I implemented a gaussian blur and a boxing blur, the boxing blur show more soften shadows and is easier to implement with all the offsetting process

For a boxing blur, you will sample at the mid point between 2 pixels, a naive algorithm would looks like this:

//Horizontal Boxing blur pass
for (int i = -4; i < 5; i=i+2) {
   float weight = i !=0 ? 2/9 : 1/9;
   vec4 result = texture(uv+offset, shadowMap) * weight;
}

Gaussian blur makes shadow harder, depending on the style of your application I would recommend you to still have a look to boxing blur

Stabilization

Stabilization artifacts appears when your light or a shadow caster move slightly. Like for example in a day/night circle or during the animation of your main character.
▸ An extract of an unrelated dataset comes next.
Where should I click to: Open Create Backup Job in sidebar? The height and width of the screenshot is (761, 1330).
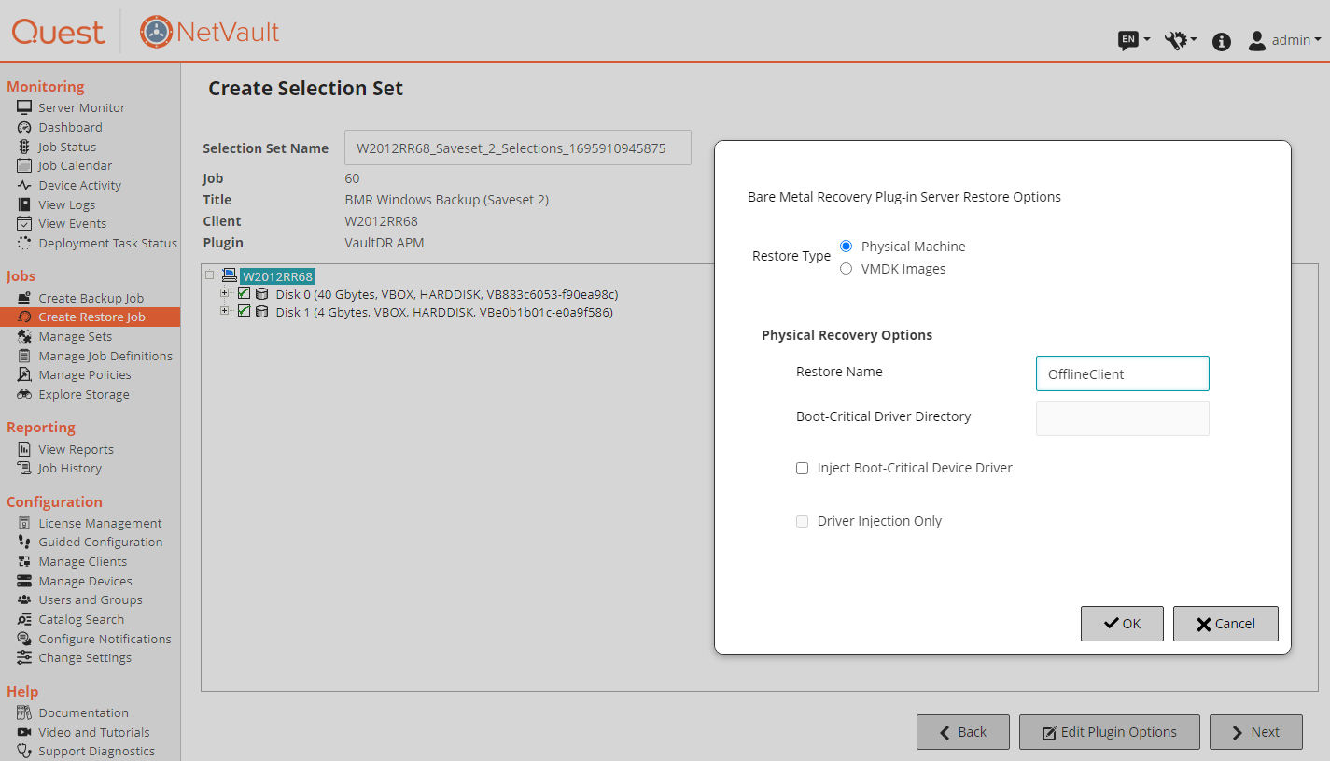pos(91,298)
Those changes will trigger a new computation of the shadowMap with different values at the border of the shadowed areas. Those small differences between frames will trigger a unpleasant effect of shadow shimmering, flickering, aliasing or whatever you want to call it.

I have found some different approach on the internet but they mainly work for static geometry.

My approach was quite simple, I keep in memory the previous application of my shadow on the mesh, and I mix those previous result with the current ones.

For each frame I need to store the previous "shadow map" and the matrices used to compute the previous viewPoint.

vec4 mixShadow() {
   vec2 texture_coord = vec2(gl_FragCoord.x/viewPort.x, gl_FragCoord.y/viewPort.y);
   float current = Texture(shadowMap, texture_coord).r;

   vec4 previousFragPos = previousMVP * vec4(worldPosition, 1.0);
   previousFragPos = previousFragPos / previousFragPos.w;
   vec2 previous_texture_coord = (previousFragPos.xy + vec2(1.0, 1.0)) / 2.0;
   float previousShadow = Texture(previousShadowMap, previous_texture_coord).r;

   shadowFactor = abs(current + previousShadow) / 2.0;

   return vec4(shadowFactor, shadowFactor, shadowFactor, 1.0);
}

Link to the 2 videos:

If you end up reading those lines, it means I didn't kill you yet with technical details and confusing drawings.

I hope this work could help other people, if you have some comments like for example the fastest way to compute the actual viewing volume of the scene, feel free to ask.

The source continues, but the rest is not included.